REQUIREMENT: Using the listing below, return every line that includes "computer".
=== SOURCE RECORDS ===
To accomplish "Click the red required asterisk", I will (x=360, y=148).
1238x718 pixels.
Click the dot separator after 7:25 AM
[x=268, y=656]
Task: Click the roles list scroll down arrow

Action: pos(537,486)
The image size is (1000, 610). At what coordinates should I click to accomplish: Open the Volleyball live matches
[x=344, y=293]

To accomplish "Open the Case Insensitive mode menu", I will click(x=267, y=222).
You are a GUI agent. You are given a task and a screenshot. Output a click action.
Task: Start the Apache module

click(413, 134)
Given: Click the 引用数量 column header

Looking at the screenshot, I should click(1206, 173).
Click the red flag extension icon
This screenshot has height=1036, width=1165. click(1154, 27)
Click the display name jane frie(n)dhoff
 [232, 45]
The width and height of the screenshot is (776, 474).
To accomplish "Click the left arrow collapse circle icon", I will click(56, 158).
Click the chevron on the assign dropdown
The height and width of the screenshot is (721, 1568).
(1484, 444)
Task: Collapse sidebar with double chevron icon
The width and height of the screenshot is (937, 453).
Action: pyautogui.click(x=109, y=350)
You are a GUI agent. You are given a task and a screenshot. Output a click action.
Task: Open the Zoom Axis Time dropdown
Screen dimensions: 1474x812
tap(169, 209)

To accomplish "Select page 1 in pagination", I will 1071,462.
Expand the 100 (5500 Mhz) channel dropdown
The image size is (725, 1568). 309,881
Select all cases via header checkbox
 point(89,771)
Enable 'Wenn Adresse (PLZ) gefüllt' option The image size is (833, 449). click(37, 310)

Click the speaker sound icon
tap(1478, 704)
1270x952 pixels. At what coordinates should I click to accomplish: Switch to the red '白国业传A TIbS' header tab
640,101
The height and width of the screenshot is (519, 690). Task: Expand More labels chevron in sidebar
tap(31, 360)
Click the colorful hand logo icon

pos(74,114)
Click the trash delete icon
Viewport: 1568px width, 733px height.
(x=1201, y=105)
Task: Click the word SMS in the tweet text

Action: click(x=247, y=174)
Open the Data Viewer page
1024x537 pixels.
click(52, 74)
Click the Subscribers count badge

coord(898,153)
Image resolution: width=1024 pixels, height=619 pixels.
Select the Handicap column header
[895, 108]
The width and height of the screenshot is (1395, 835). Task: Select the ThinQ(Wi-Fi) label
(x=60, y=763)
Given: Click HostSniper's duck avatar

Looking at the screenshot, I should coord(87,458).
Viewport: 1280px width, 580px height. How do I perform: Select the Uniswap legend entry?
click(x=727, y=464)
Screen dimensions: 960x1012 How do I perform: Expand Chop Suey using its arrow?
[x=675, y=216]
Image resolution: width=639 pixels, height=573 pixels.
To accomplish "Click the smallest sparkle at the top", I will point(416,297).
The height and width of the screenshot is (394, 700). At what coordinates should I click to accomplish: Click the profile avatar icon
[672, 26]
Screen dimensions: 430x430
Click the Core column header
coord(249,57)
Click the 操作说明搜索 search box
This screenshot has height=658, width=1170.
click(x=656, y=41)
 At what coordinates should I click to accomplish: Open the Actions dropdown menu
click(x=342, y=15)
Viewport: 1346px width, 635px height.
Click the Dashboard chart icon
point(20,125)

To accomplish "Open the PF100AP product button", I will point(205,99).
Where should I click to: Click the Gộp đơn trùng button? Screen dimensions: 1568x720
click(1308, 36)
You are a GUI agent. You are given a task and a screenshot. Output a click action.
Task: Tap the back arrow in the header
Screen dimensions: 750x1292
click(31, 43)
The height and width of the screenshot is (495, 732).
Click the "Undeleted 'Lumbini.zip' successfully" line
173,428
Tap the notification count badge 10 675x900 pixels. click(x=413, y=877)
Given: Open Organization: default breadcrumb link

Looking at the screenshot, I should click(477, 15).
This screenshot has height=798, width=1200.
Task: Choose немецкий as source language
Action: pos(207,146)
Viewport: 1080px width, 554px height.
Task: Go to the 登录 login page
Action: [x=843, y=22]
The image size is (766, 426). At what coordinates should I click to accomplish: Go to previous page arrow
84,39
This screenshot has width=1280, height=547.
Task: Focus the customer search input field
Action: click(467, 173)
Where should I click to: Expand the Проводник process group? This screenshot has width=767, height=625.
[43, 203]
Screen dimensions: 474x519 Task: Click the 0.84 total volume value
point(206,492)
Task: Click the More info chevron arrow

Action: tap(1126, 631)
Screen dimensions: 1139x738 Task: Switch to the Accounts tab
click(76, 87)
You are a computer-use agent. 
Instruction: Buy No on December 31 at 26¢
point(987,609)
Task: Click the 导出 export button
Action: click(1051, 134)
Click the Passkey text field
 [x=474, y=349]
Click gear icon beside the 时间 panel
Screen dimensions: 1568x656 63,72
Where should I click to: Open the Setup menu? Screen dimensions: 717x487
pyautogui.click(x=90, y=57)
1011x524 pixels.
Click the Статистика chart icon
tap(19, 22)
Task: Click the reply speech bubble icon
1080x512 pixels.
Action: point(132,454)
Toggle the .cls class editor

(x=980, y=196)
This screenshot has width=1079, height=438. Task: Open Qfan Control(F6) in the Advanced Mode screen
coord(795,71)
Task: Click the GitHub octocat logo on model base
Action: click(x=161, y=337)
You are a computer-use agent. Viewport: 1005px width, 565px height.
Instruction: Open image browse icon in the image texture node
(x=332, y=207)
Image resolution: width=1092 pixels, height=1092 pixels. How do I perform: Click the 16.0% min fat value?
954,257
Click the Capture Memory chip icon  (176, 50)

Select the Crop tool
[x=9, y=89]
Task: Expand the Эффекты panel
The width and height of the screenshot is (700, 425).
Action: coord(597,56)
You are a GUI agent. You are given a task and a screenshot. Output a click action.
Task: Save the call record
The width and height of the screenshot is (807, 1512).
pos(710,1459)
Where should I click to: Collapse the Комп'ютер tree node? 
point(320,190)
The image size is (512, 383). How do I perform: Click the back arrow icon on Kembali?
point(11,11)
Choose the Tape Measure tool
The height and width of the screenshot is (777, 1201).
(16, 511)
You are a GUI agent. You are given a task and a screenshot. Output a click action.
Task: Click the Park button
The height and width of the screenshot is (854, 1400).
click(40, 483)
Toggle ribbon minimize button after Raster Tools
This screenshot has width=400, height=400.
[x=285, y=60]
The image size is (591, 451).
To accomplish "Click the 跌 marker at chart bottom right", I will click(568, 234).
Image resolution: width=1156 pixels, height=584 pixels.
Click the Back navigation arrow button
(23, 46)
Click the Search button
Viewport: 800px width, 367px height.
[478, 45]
===
ANSWER TO THE EXERCISE:
You are a computer-use agent. 
You are a computer-use agent. Viewport: 1005px width, 565px height.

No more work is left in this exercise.